### Stored items from a collection
= Beginning of Section =

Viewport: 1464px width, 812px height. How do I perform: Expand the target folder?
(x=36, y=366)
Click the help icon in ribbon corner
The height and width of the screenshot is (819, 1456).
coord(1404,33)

= End of Section =

### Exercise
Keep the wording exact. Give all of the records again.

### Solved exercise
Viewport: 1464px width, 812px height. How do I perform: Expand the target folder?
(x=36, y=366)
Click the help icon in ribbon corner
The height and width of the screenshot is (819, 1456).
coord(1404,33)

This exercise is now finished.